--- Begin Provided records ---

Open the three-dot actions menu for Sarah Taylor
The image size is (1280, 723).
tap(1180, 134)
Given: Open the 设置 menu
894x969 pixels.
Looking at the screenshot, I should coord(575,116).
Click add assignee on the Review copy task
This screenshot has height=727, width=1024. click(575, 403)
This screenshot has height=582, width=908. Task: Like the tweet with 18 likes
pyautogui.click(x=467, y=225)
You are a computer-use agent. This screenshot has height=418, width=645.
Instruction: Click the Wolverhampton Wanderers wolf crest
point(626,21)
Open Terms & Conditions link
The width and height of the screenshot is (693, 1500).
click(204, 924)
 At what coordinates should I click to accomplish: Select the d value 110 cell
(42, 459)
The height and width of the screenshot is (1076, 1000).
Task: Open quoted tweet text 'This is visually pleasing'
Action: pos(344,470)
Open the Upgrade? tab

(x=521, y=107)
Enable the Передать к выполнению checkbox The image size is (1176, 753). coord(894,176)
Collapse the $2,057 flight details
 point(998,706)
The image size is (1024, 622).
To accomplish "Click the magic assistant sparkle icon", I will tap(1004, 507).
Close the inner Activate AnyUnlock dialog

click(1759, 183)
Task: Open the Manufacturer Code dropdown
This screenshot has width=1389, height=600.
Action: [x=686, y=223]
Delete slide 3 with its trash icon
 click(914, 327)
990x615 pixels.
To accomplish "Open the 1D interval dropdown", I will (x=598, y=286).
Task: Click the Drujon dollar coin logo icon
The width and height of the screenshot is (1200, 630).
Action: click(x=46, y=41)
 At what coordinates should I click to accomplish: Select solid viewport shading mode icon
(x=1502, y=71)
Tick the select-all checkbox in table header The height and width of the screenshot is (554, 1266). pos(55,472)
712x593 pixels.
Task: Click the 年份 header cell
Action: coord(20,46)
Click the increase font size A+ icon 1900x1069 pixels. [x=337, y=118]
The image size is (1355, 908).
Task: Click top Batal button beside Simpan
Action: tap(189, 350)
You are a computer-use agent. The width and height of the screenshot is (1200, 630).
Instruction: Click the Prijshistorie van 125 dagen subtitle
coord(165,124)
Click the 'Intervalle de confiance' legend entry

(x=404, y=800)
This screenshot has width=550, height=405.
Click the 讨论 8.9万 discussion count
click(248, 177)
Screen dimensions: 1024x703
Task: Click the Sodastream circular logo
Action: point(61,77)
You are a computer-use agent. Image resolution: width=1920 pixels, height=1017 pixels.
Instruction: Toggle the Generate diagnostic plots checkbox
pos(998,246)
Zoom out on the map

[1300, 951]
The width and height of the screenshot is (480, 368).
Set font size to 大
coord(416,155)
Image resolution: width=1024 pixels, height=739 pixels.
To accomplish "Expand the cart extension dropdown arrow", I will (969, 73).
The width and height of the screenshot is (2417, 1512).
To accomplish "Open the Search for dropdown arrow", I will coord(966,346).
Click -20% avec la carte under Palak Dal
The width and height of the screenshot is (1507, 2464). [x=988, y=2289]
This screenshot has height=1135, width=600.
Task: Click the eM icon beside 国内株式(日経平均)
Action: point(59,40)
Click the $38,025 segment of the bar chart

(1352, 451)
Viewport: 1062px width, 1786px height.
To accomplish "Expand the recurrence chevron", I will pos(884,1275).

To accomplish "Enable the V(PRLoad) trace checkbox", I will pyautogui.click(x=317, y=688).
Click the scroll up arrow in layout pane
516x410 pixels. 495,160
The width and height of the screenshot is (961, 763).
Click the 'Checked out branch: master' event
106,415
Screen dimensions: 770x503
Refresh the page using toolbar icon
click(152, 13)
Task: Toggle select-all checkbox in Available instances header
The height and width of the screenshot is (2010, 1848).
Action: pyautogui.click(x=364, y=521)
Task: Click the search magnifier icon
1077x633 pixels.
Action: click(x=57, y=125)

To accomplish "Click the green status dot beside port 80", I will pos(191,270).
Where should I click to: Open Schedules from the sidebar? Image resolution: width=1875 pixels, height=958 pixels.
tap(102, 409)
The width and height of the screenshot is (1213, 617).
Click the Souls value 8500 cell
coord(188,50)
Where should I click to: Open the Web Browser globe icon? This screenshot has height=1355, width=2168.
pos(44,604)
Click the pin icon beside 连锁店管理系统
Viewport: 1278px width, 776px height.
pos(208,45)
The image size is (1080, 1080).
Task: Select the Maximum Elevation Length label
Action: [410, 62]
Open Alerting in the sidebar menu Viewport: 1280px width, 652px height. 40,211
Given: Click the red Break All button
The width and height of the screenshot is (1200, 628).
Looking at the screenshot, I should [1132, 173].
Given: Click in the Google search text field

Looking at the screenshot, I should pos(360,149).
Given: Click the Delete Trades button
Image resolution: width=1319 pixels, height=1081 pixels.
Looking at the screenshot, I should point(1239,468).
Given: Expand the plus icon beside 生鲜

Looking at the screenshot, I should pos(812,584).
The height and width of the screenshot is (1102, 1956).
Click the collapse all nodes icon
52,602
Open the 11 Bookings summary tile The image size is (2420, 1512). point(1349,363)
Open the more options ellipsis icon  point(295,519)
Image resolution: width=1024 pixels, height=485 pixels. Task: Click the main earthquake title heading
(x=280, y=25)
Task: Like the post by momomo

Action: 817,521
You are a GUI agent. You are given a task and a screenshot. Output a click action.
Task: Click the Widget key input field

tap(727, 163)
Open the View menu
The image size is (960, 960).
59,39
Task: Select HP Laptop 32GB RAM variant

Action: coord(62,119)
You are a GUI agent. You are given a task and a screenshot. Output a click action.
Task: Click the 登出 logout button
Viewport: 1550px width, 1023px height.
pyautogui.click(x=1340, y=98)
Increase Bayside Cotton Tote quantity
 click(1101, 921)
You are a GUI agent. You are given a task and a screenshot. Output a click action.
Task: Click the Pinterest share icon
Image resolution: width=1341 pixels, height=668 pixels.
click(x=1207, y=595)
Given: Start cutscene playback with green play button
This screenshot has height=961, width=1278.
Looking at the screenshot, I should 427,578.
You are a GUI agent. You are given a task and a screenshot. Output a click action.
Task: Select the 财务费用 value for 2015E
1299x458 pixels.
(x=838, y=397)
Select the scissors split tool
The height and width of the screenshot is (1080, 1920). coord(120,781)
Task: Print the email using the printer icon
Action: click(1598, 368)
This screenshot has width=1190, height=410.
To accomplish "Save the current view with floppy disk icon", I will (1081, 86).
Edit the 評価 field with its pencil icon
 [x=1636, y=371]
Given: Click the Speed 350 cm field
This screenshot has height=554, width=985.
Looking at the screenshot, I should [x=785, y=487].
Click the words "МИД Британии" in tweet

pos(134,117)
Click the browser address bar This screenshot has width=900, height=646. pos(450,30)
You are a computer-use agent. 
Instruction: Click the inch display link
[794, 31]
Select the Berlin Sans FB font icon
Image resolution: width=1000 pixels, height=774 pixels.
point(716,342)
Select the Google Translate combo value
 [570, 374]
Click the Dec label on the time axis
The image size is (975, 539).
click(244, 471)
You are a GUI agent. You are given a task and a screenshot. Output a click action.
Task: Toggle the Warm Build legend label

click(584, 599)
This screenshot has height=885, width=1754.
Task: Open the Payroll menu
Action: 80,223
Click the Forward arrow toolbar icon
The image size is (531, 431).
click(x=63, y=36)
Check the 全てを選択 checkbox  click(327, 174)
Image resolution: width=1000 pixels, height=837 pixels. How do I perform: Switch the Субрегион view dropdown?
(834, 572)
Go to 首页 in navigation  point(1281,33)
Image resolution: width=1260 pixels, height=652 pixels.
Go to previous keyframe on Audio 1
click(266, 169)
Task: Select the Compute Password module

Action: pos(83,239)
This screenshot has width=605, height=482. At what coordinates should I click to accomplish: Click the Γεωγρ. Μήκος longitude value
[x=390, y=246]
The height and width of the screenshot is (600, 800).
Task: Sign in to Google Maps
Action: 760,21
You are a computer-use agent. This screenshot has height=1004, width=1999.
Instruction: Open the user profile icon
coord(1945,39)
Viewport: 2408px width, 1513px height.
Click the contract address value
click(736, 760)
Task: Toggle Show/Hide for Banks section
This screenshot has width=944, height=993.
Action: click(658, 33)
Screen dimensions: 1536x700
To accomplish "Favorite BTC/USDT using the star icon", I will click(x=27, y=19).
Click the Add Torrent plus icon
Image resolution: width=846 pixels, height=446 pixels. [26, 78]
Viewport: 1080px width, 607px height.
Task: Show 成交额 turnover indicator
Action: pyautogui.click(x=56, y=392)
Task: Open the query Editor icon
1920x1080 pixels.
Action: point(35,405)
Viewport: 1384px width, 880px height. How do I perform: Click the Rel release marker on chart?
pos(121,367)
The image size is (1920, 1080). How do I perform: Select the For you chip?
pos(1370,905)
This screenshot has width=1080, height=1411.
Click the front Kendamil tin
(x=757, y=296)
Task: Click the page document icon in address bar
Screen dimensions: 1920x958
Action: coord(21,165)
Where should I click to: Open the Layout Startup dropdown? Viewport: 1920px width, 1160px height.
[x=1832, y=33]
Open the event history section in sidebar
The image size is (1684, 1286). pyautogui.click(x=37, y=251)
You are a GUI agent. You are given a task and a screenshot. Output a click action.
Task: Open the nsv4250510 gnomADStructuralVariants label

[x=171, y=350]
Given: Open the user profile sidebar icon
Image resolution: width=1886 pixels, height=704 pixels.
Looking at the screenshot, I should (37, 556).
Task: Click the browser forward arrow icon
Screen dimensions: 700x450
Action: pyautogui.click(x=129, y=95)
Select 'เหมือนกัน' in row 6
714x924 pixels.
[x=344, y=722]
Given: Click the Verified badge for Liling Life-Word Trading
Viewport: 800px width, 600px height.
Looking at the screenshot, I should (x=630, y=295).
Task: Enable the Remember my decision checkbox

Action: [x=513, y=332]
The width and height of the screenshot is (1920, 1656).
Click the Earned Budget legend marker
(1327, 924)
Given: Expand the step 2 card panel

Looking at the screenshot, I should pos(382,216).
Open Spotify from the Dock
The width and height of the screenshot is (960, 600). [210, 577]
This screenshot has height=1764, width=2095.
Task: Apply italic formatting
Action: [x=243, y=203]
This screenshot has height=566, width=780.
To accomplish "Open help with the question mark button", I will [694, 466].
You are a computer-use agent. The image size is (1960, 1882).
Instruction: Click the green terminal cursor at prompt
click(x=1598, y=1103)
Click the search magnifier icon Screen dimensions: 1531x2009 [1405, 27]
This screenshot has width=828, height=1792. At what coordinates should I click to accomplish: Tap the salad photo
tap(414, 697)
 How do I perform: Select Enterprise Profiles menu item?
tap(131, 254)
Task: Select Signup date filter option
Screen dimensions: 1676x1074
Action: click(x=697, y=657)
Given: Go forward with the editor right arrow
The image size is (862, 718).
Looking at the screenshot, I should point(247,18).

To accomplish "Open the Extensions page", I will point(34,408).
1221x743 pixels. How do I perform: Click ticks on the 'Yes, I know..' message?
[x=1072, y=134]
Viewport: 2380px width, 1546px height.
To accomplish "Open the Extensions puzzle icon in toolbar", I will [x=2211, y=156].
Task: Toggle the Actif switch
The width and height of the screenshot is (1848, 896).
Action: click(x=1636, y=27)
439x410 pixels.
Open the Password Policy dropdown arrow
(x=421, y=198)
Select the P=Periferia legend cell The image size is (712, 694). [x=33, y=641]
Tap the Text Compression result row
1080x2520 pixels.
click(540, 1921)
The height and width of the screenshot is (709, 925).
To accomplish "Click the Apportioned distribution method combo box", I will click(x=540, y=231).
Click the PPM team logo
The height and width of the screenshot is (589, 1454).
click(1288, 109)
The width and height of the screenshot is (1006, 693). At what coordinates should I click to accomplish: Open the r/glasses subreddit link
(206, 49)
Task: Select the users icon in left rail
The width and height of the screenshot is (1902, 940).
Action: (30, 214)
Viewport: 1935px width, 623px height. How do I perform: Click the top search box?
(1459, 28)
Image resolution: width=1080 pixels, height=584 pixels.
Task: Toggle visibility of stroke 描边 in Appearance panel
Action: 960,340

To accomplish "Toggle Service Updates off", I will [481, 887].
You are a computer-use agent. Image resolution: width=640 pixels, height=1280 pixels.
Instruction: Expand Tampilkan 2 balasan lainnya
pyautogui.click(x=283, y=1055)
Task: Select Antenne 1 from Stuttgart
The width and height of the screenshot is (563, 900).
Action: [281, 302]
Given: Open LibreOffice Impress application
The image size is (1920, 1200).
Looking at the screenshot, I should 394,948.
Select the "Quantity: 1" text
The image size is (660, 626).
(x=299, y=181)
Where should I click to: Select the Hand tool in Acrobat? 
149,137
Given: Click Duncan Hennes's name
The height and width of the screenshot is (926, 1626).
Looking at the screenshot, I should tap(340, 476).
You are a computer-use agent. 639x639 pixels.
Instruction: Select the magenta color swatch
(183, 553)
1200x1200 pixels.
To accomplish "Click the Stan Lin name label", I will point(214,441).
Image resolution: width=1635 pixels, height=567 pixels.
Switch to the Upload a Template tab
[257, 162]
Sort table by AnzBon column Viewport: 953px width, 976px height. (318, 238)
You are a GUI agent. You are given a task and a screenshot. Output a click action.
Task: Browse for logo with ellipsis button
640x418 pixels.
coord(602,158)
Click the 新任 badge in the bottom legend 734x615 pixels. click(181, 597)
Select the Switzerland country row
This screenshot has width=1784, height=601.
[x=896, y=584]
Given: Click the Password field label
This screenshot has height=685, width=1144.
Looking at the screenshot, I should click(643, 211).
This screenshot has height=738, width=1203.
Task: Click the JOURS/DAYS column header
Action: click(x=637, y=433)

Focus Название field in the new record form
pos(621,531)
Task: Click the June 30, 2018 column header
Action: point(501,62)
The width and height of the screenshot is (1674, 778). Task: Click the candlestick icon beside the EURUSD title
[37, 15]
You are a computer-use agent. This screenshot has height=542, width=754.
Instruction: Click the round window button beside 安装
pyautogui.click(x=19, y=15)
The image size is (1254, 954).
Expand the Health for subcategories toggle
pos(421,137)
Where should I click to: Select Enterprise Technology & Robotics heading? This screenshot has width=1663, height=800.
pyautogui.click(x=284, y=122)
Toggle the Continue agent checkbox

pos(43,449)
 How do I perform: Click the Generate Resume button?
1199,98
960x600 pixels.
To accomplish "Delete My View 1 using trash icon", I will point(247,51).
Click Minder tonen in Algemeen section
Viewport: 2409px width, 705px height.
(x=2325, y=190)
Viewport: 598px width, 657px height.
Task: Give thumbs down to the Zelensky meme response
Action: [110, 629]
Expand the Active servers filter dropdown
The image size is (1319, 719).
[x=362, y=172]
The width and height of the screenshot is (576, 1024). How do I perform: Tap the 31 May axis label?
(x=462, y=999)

--- End Provided records ---

Edit the rows from the one containing "The width and height of the screenshot is (480, 368)." through the one containing "I will pos(884,1275).", replacing "dropdown arrow" with "drop-down arrow" throughout and leaving everything else unchanged. Return only those rows.

▸ Exercise answer
The width and height of the screenshot is (480, 368).
Set font size to 大
coord(416,155)
Image resolution: width=1024 pixels, height=739 pixels.
To accomplish "Expand the cart extension drop-down arrow", I will (969, 73).
The width and height of the screenshot is (2417, 1512).
To accomplish "Open the Search for drop-down arrow", I will coord(966,346).
Click -20% avec la carte under Palak Dal
The width and height of the screenshot is (1507, 2464). [x=988, y=2289]
This screenshot has height=1135, width=600.
Task: Click the eM icon beside 国内株式(日経平均)
Action: point(59,40)
Click the $38,025 segment of the bar chart

(1352, 451)
Viewport: 1062px width, 1786px height.
To accomplish "Expand the recurrence chevron", I will pos(884,1275).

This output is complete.